Pour d’autres professeurs-stagiaires, les séances et les entretiens semblent avoir moins d’effets sur leurs pratiques.

C’est le cas de P1 qui effectue la deuxième série d’Ateliers dans une classe de CE115. A l’issue de la séance précédente, le formateur avait insisté, au cours de l’entretien, sur la nécessité de circuler d’un groupe à l’autre pour contrôler l’activité des élèves et pour éventuellement la relancer. Lors de la séance suivante, P1 reste dans un premier temps, très statique devant le tableau puis elle circule de tables en tables mais sans vraiment contrôler ce que font les enfants. Elle semble circuler pour être conforme à ce qui est prescrit par les formateurs mais sans être “convaincue”.

15 Cours Elémentaire première année, troisième année du cycle 2, cycle des apprentissages fondamentaux, enfants de 7 à 8 ans.

Une partie de l’entretien « à chaud » concernant la séance menée par un autre professeur-stagiaire portait sur les conditions de la mise en œuvre d’une situation de communication.

Or, P1 semble peu convaincue par l’intérêt de mettre en œuvre une situation de ce type.

Elle revient à un enseignement qu’on pourrait qualifier de transmissif.

Ce phénomène de “résistance” par rapport à la formation est présent également dans l’attitude de P2 et semble même se renforcer au fil des séances. En effet, au cours des autres séries d’Ateliers, on repère les mêmes régularités dans la gestion des phases de bilans et d’institutionnalisation.
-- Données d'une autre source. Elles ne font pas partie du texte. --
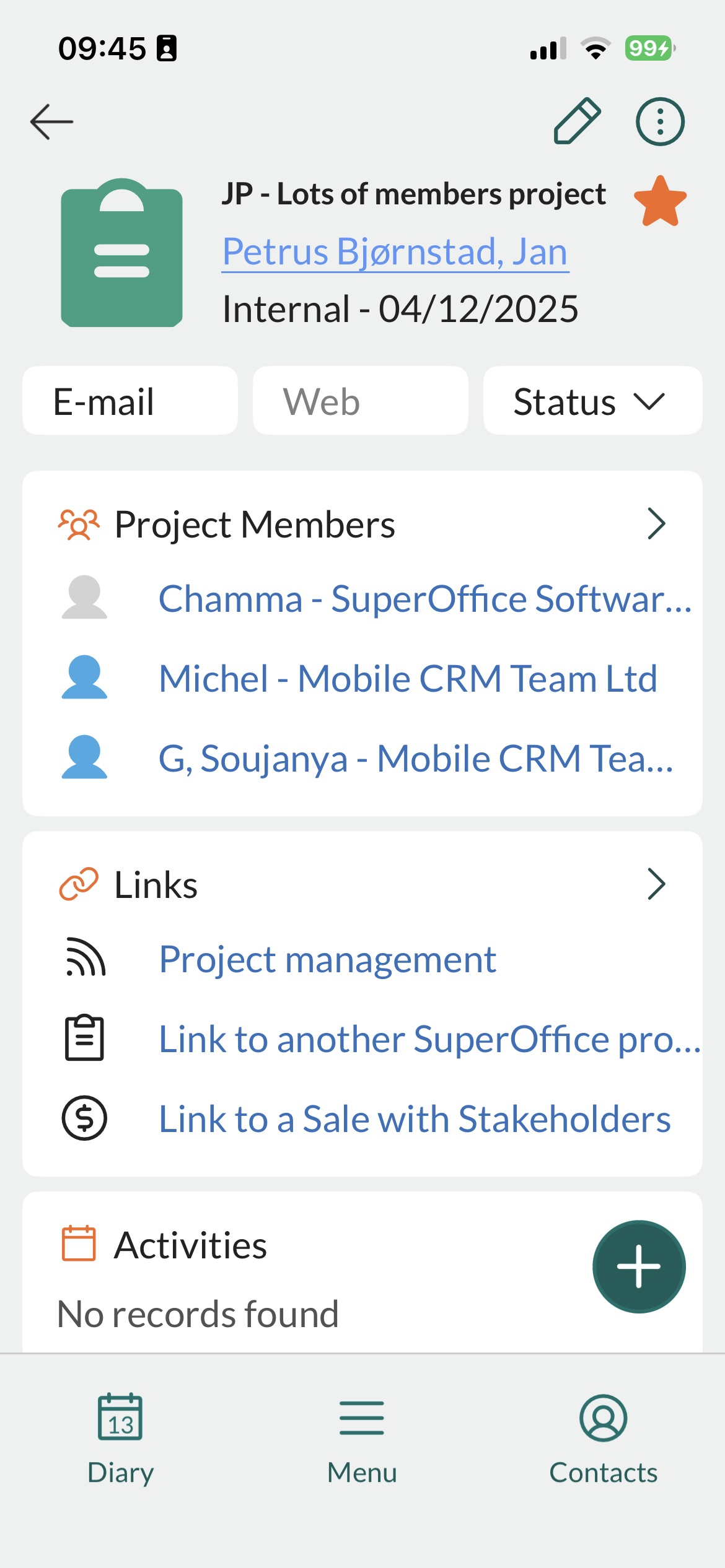Expand the Project Members section chevron

pyautogui.click(x=656, y=524)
Il semble même que l’écart entre la tâche attendue par le formateur et la tâche réalisée par P2 soit de plus en plus important car celui-ci se sent de plus en plus à l’aise et prend plus d’autonomie par rapport aux injonctions du formateur.

Certains de ces entretiens ont probablement permis une meilleure maîtrise de l’exécution de la tâche et/ou une clarification de la finalité de la tâche.
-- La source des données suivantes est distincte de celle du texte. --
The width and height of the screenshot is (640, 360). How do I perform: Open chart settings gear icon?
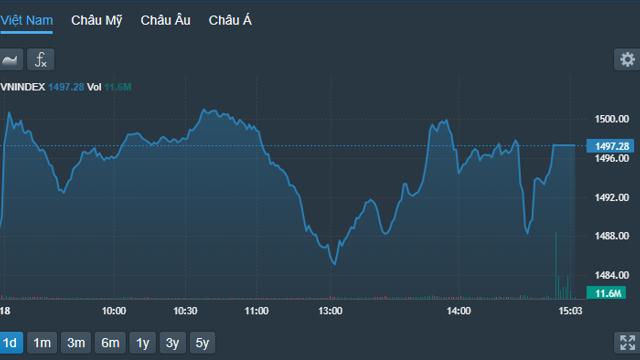tap(627, 60)
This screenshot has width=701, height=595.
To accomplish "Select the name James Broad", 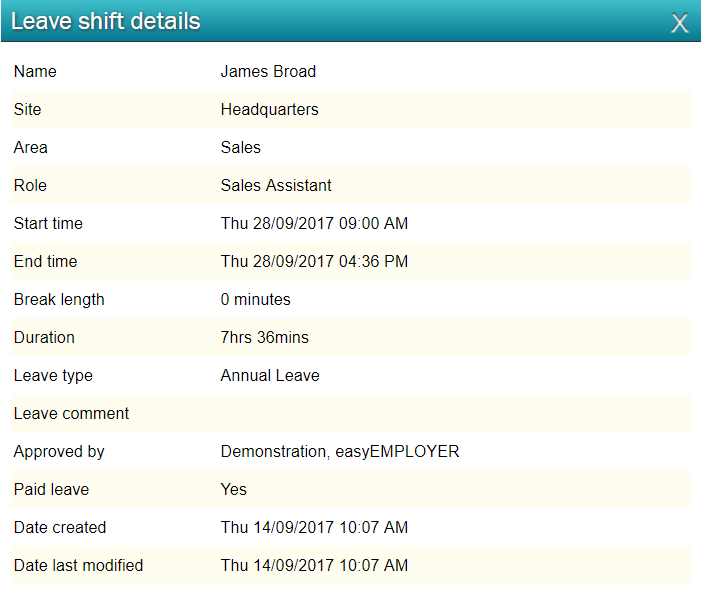I will tap(268, 72).
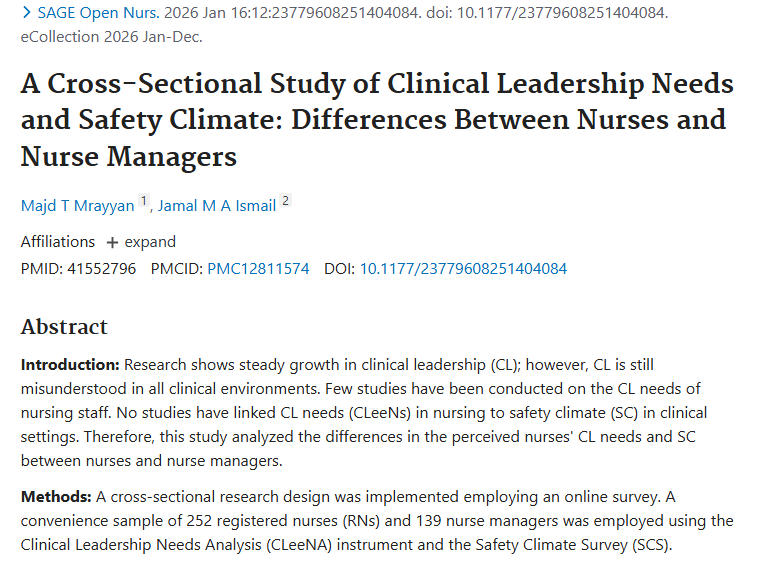
Task: Click the plus icon beside Affiliations
Action: click(x=112, y=242)
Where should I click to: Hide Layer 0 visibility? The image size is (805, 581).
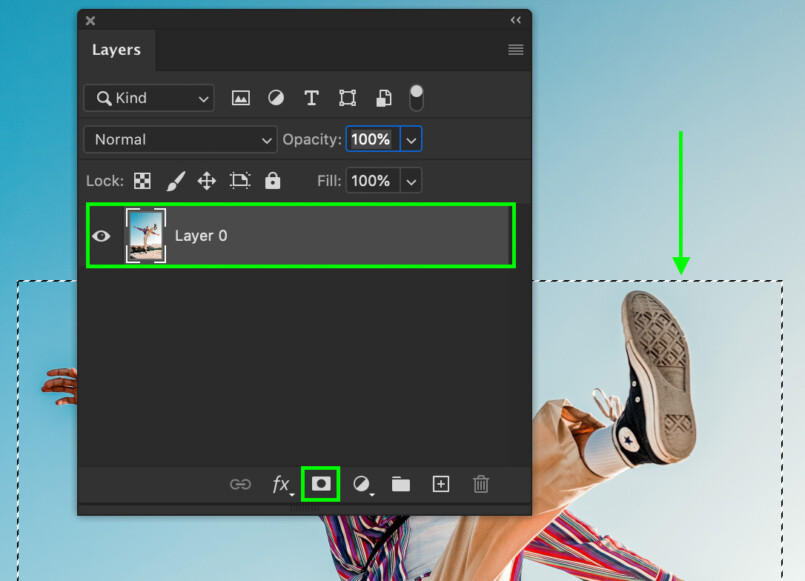tap(100, 235)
Cela tend à confirmer, encore davantage, qu’il est difficile dans le cadre de tâches complexes comme celles de l’enseignant de différencier l’enseignant-système de traitement de la tâche et l’enseignant-générateur de finalités c'est-à-dire de distinguer ce qui dépend de la maîtrise de gestes professionnels de ce qui provient de choix personnels du maître.
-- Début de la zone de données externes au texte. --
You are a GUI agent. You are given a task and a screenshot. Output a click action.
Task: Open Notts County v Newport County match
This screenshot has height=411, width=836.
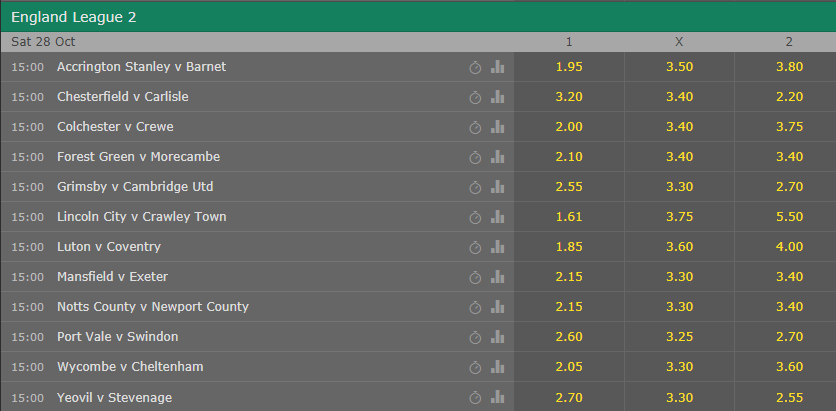(x=153, y=307)
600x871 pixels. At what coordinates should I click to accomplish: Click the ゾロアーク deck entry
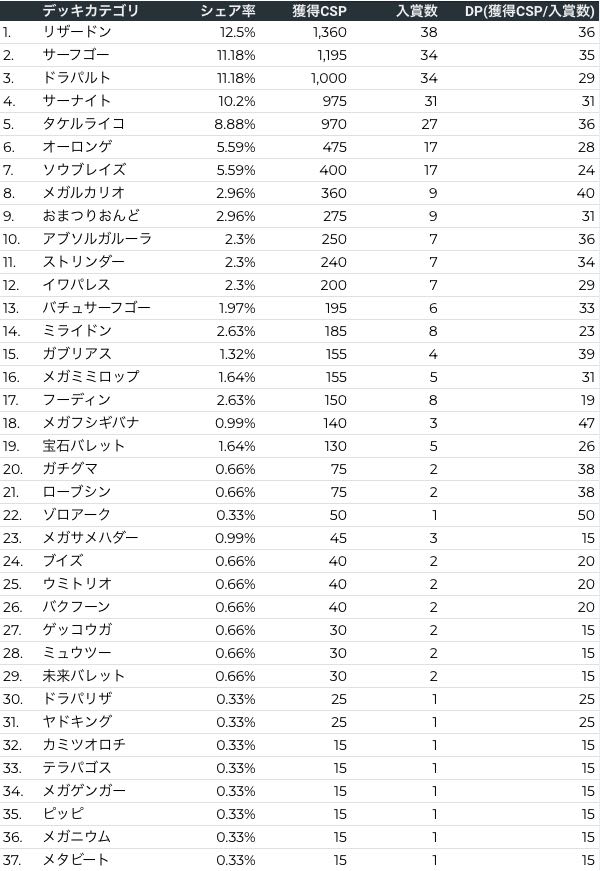point(77,515)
Ce que nous retenons pour notre travail : Cette première observation du dispositif, conforte notre choix de renoncer à approcher la cohérence des pratiques à partir des seuls observables issus de la mise en œuvre de la séance. Il faut savoir comment “on en est arrivé là ”, tenir compte du rapport que chacun des professeurs-stagiaires entretient avec la formation, l’idée qu’il se fait de ses capacités à exécuter la tâche prescrite, de ses représentations sur les mathématiques et leur enseignement. Et pour cela, il nous faut mettre en évidence les liens entre ce que le maître pense qu’on attend de lui, ses propres finalités par rapport à la tâche et la façon dont il exécute la tâche et ses propres finalités par rapport à la tâche.

Nous retenons donc la nécessité d’étudier les écarts entre le projet initial et la séance en tenant compte des injonctions des formateurs, des liens entre enseignement et apprentissage, des savoirs mobilisés. Notre intention est donc, à présent, de mettre au point un modèle d’analyse qui nous permet de décrire l’activité du maître du moment de l’élaboration du projet jusqu’à sa mise en œuvre, de rendre compte du processus de modifications grâce auquel le maître s’approprie le projet d’enseignement proposé par les formateurs.